Eine Serie von Frauenmorden im Prostituiertenmilieu hält Philadelphia in Atem. Die Streifenpolizistin Mickey ermittelt aus beruflichen und privaten Motiven. Vor einigen Jahren kam es zwischen ihr und ihrer Schwester Kacey zum Crash. Mickey verfolgt ihre Karriere als Polizistin und versucht sich aus der engen familiären Umklammerung zu lösen, Kacey driftet ins Drogenmilieu ab. Mickey versucht, aus der Distanz ein Auge auf sie zu haben, ist bei jedem Einsatz zu dem sie gerufen wird, froh, wenn sich das weibliche Opfer nicht als ihre Schwester herausstellt. Jetzt ist diese aber verschwunden und Mickeys Angst wächst. Gleichzeitig scheint ihr der Mörder näher zu kommen und so auch ihr Leben in Gefahr zu geraten.
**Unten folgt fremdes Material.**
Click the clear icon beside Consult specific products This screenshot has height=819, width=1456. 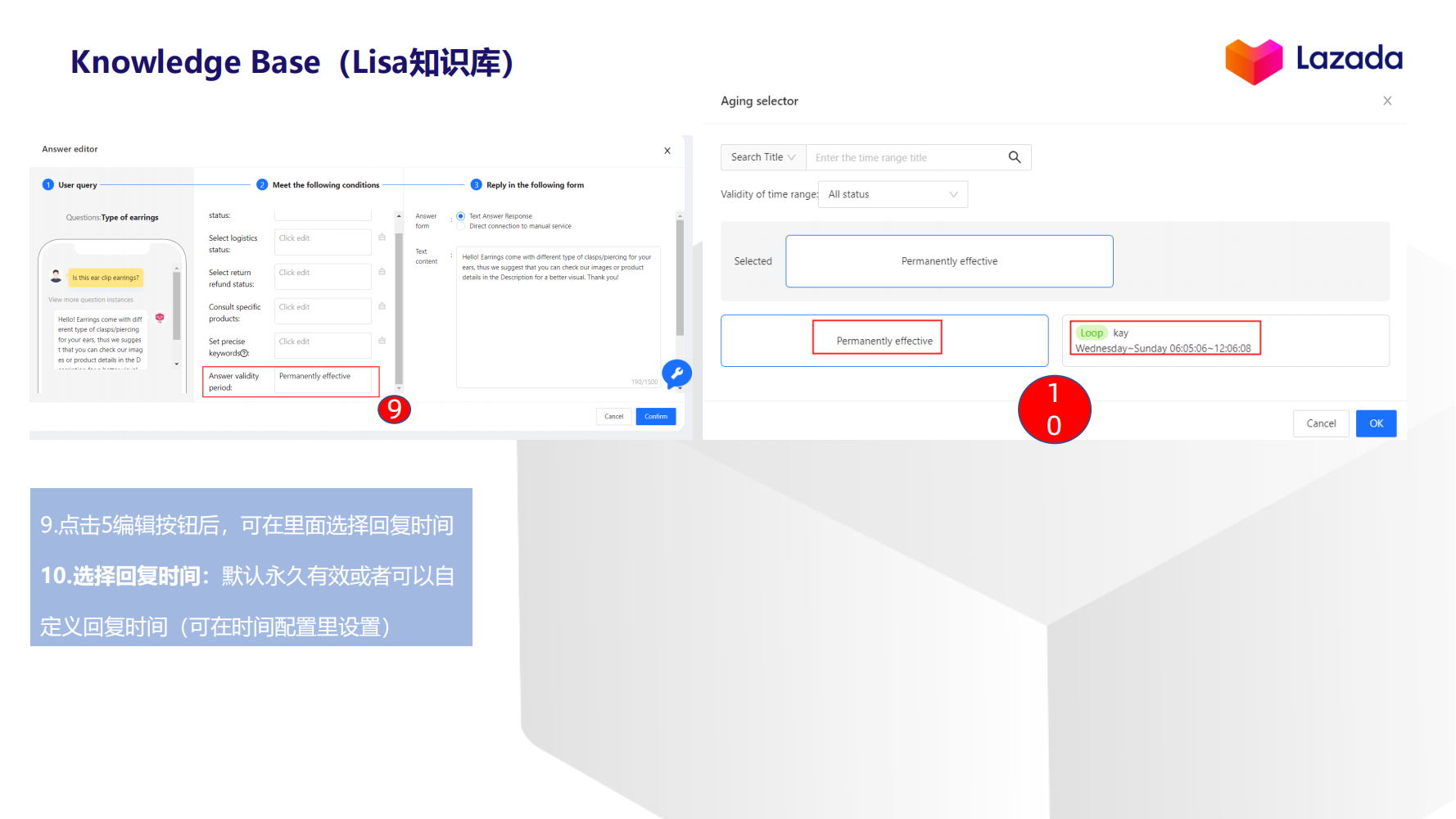coord(382,305)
Liz Moore gelingt es mühelos, eine beklemmende und bedrückende Szenerie, vor dem Hintergrund des fortschreitendem städtischen Verfalls zu erschaffen. Sowohl was das Leben in den sozialen Brennpunkten Philadelphias anbelangt, als auch was die zwischenmenschliche oder familiäre Atmosphäre in Mickeys Leben betrifft. Sie wird wegen ihrer Berufswahl von ihrer Familie ausgegrenzt und innerhalb der Polizei hat sie auf Grund ihrer Herkunft und ihres Geschlechts auch keinen leichten Stand. Eine Frau zwischen allen Stühlen.

Ein toller, spannender Kriminalroman und ein düsteres Sittenbild des modernen Amerikas. Lohnenswert!